Walkie talkies are the simplest and easiest options to employ for communication. You don’t need a license, there are no fees or bills to be paid, and even the best walkie talkies on the market can be pretty affordable. These devices are easy to operate and allow unencumbered communication over a fairly good range. Most of these follow the push to talk method. Users also have access to some channels to allow for some privacy and stable communication between groups.
There are some drawbacks of using a walkie talkie. The first is that range can be significantly impacted by terrain. Expect dramatically reduced range if you are in forests, valleys, or other imposing features. Additionally, walkie talkies are best for communicating between a group. If assistance is required from authorities, walkie talkies won’t be of much use.
Also called Satellite Messengers, these are often small and portable devices that allow text communication through satellite networks. You can employ two-way messaging to contact family and friends, and if necessary, even reach out to authorities. When requesting emergency assistance, these devices can help deliver more information to authorities and help them in finding the location.
Features vary between devices, with some simply able to send SOS messages, while others have more extravagant features including navigation, colored screens and the ability to post on social media. Of course, getting more features can also add price, bulk, and deplete battery life faster.
Satellite Emergency Notification Devices, however, can be expensive. Besides purchasing the device, users also have to fork out money for a subscription fee. It is possible to get around the high costs by using rentals devices. They aren’t cheap, but rentals beat having to buy and paying for a subscription.
Satellite Phones are more feature-packed devices that allow better connectivity through text and voice. It is worth noting that though satellite-backed devices like this work in most areas, they are essentially dependent on satellite connectivity. In some cases, foliage or even poor terrain and location can hinder or block connectivity. Although, that is more of a rare scenario.
People who use a satellite phone should take care to get the number of the nearest public safety answering point or emergency response team. This is useful in reaching the nearest help quicker and can make a big difference.

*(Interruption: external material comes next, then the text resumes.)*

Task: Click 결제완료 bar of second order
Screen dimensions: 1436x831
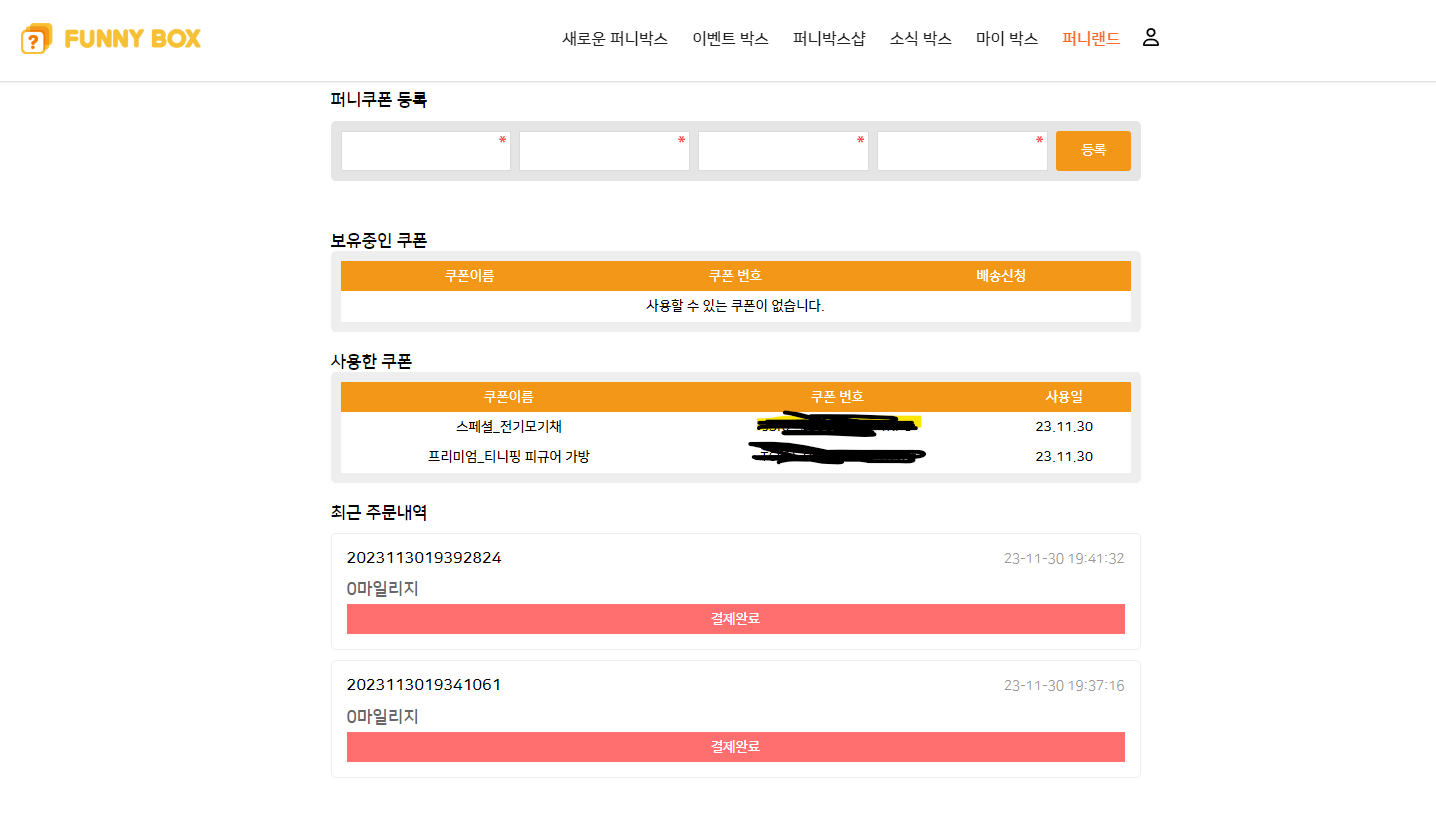Action: 735,747
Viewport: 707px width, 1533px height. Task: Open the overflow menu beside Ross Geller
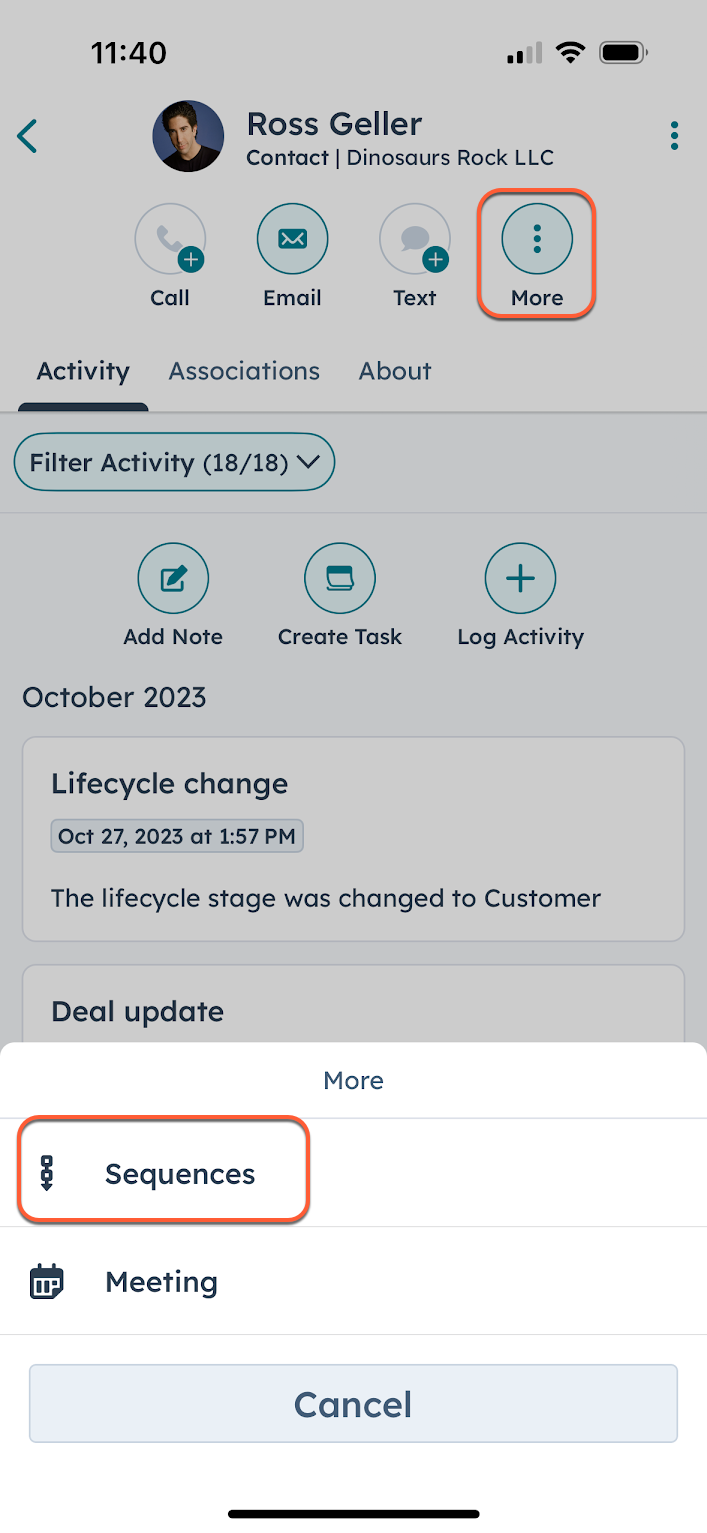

What turns people off from using satellite phones are the massive associated costs, bulk/weight of the device, and possibly low battery life. The cost factor can again be handled by renting the phones, though weight and battery life remain a concern. Although that is a small price to pay for the features and security on offer.
Personal Locator Beacons (PLBs) are very simple, yet highly effective devices. In some ways, these are very similar to the other satellite-based solutions we have here. Should you need assistance, they’ll connect to satellites and send an SOS message to the authorities.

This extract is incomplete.